Koodankulam atomic plant safe: Nuke scientist

Amid demands for scrapping the Koodankulam Nuclear Power Project, a top atomic scientist vouched for its safety.

Chennai: Amid demands for scrapping the
Koodankulam Nuclear Power Project, a top atomic scientist
on Saturday vouched for its safety, saying all types of exigencies
including a Fukushima-type mishap have been factored in.

GR Srinivasa, a former Vice Chairman of the Atomic
Energy Regulatory Board (AERB), also batted for nuclear power
as an alternative green source of energy that augured well for
the country`s future energy needs,

Noting that the very design of the power plant was drawn
incorporating various requirements, Srinivasan said it was
also equipped with some of the most advanced technical and
safety features.

"There will be a requirement of almost none or minimum
security measures in case of a Fukushima-like incident.
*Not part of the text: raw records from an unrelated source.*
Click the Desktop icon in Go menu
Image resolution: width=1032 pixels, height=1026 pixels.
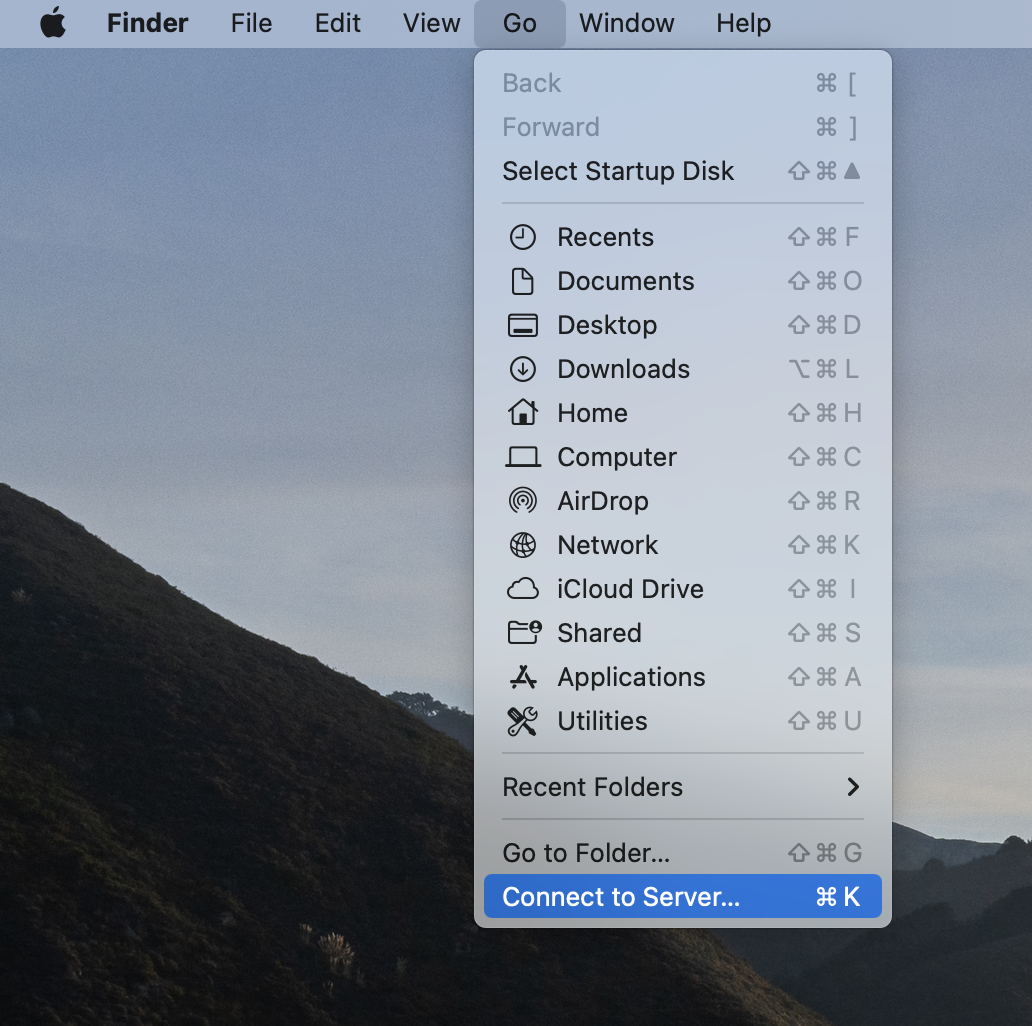point(522,325)
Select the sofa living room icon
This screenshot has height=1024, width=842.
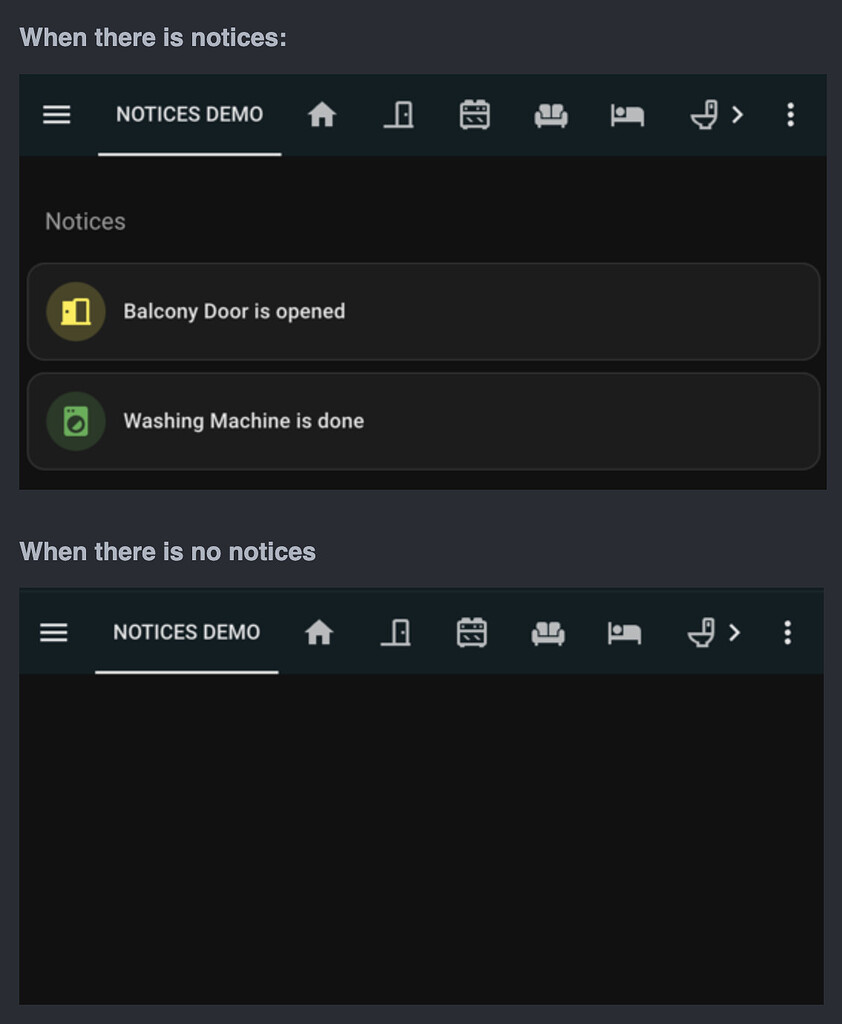(550, 115)
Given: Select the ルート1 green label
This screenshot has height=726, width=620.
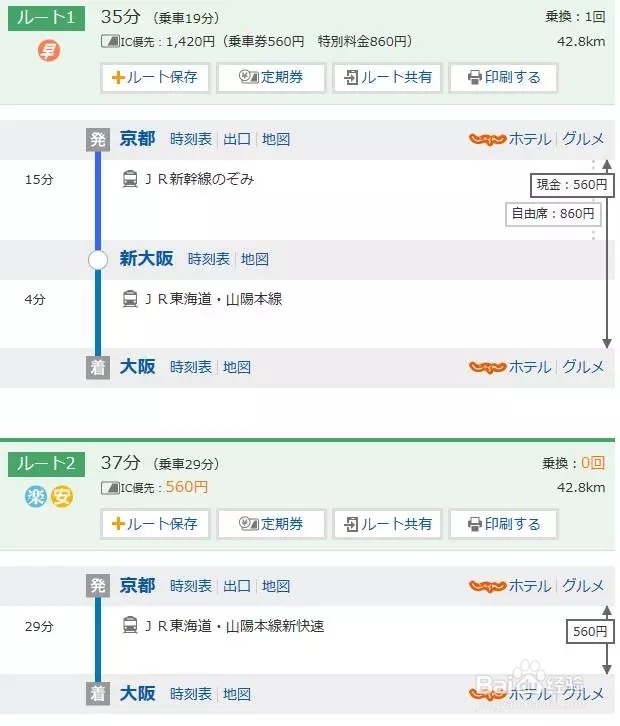Looking at the screenshot, I should point(46,18).
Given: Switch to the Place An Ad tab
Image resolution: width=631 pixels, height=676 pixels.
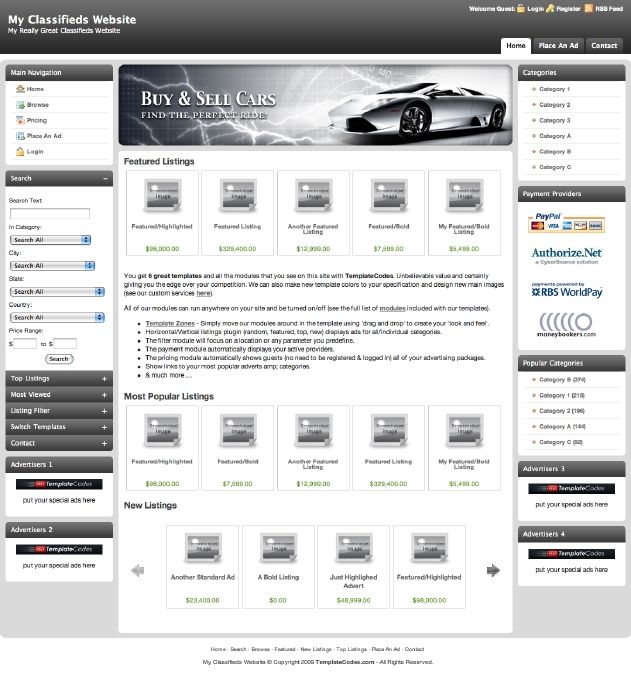Looking at the screenshot, I should (558, 45).
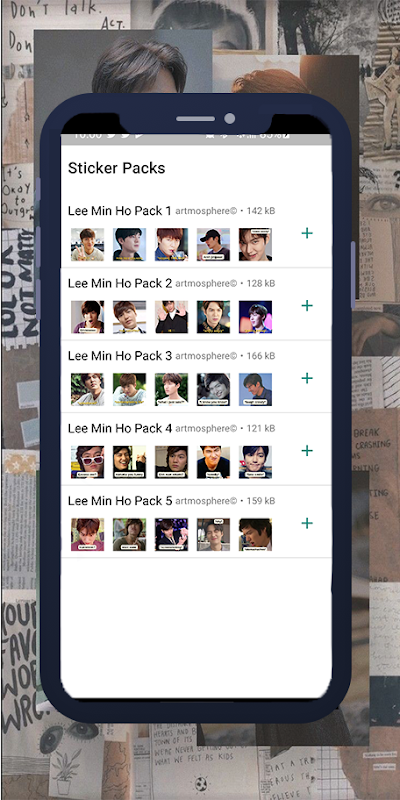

The
generation station design too is a collaboration of major
requirements," he said at a meeting here organised by
Chemical Industries Association.

Further, different independent equipment with individual
power supply to monitor various aspects were also in place and
even if one of them detected any problem, it will be
immediately communicated, he said.

Citing safety concerns, the local villagers and
fishermen in and around Koodankulam have been demanding
scrapping of the Indo-Russian collaboration project, set to
begin commercial production in December with the commissioning
of the first of the 2x1000 MWe reactors.

Srinivasan, who is also a former Director, Projects,
Nuclear Power Corporation of India (NPCIL), said the plant had
features such as better seismic and tsunami resistance and
could withstand a Fukushima-like accident and others.

Further, higher life and operatability at 90 per cent of
the capacity were its other features, he said.

Observing that nuclear energy remains the "safest energy
source," he said world over, countries such as China and Iran
besides India were "going full swing" with the construction of
atomic reactors.

With India possessing 25 per cent of the world`s thorium
deposits, it would help the country generate lakhs of
megawatts of power in the next several decades, he said.